Как обычно, от отца попахивало коньяком. Сколько помнила себя Катя, от него всегда попахивало коньяком. Иногда вином, иногда водкой, но чаще всего именно коньяком. Отец считал этот напиток благородным и обязательно пропускал хотя бы рюмашку в день.
– Ларочка, у нас гости!
– Кто? – послышался жеманный голос из кухни.
– Катюха!
– Катенька? Ой, как здорово! – Крашеная Ларочка выскочила в коридор и расцеловала девушку в обе щеки. – Я так соскучилась!
Ее наивная уверенность в том, что Кате приятно целоваться с посторонними бабами, умиляла. И раздражала.
– Мы как раз обедать собирались. Покушаешь с нами?
– Конечно покушает! – провозгласил глава семьи. – Катюха, ты ведь прямо из школы, да?
Девушка кивнула.
– Значит, голодная!
– Папа, я хочу сказать…
Это был импульс. Внезапный, неосознанный. «Рассказать отцу о „них“! Прямо сейчас! Немедленно! Пусть даже при его дуре…»
– Катюха! – Он поднял вверх указательный палец. – Марш мыть руки! Потом поговорим!
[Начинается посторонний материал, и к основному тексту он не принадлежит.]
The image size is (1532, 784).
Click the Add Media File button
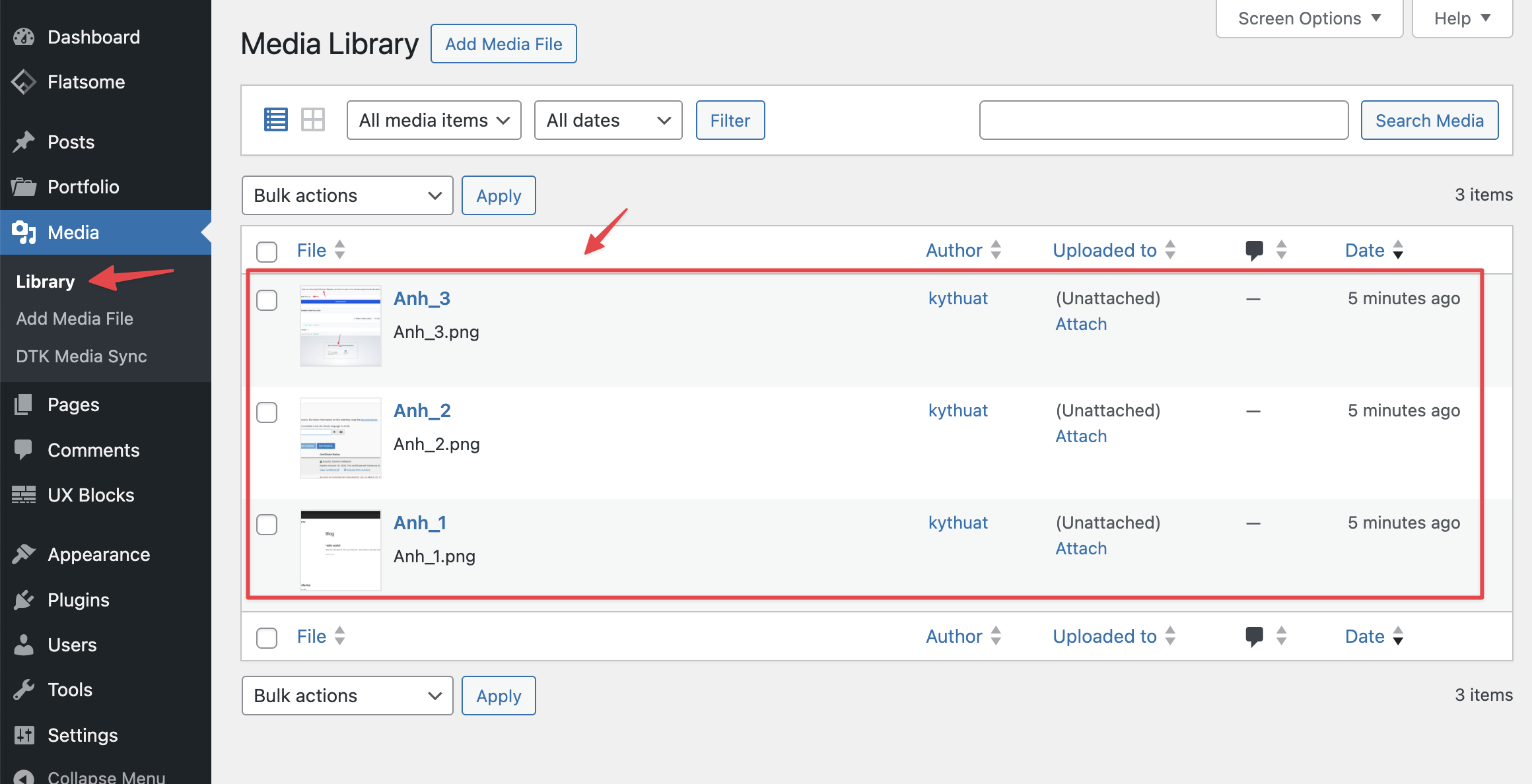pyautogui.click(x=503, y=43)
Когда Катя вышла из ванной, стол уже накрыли: три тарелки куриного супа из пакетиков и бутылка белого вина. Готовить Ларочка не умела и даже гадость быстрого приготовления ухитрилась сварить комками. Иногда складывалось впечатление, что она портит все, к чему прикасается, все, что попадает ей в руки. Оказалась под руками Катина семья – и ее испортила. Проехала, как на бульдозере, разорвала. Когда‑то, давным‑давно, девушка ненавидела крашеную женщину, заходилась от злобы при одном упоминании ее имени, мечтала о ее смерти. Маленькой Кате казалось, что все случилось именно из‑за нее, из‑за хитрой, крашенной под блондинку Ларочки, из‑за дешевой певички, подвизавшейся в недорогих кабаках. Кате казалось, что, не будь ее, отец никогда бы…
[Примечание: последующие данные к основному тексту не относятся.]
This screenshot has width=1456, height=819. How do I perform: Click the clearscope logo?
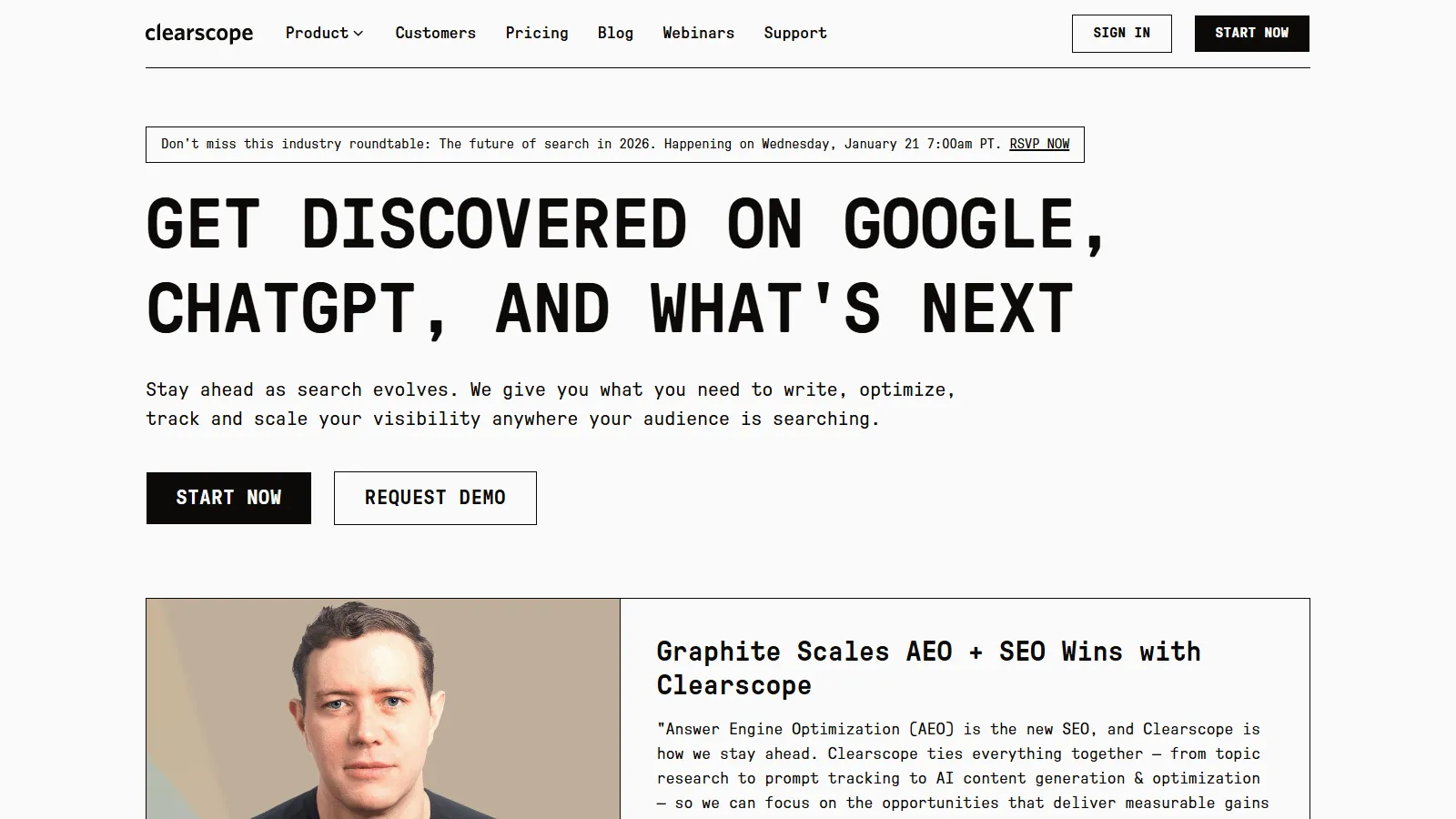(199, 33)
Двадцать лет назад он считался подающим надежды музыкантом, будущим Полом Маккартни или Андреем Макаревичем. На втором курсе Гнесинки у отца вышел дебютный альбом, и он бросил учебу – разве состоявшейся звезде нужно сидеть за партой? И завертелась карусель. Гастроли, пьянки, снова гастроли, похвальные вопли собутыльников: друзей‑критиков и просто друзей – и опять гастроли. Через пять лет, когда Катя уже родилась, отец засел писать второй альбом – раньше времени не было. И через полгода работы выяснил, что его песни никому не нужны. Знаменитый продюсер, в свое время начинавший работать с группой, давно исчез с горизонта, и выпущенный карликовым тиражом диск остался пылиться на полках музыкальных магазинов. Даже пиратских копий не появилось. Громкие обещания собутыльников оказались мыльным пузырем, и жизнь, еще вчера такая красочная, повернулась спиной. Несколько месяцев они жили только на мамину зарплату. Отец ждал, что вот‑вот ему предложат гастрольный тур, обеспечат переполненные стадионы и личный самолет, а затем, уступив требованиям матери, согласился петь в ресторанах и клубах средней руки.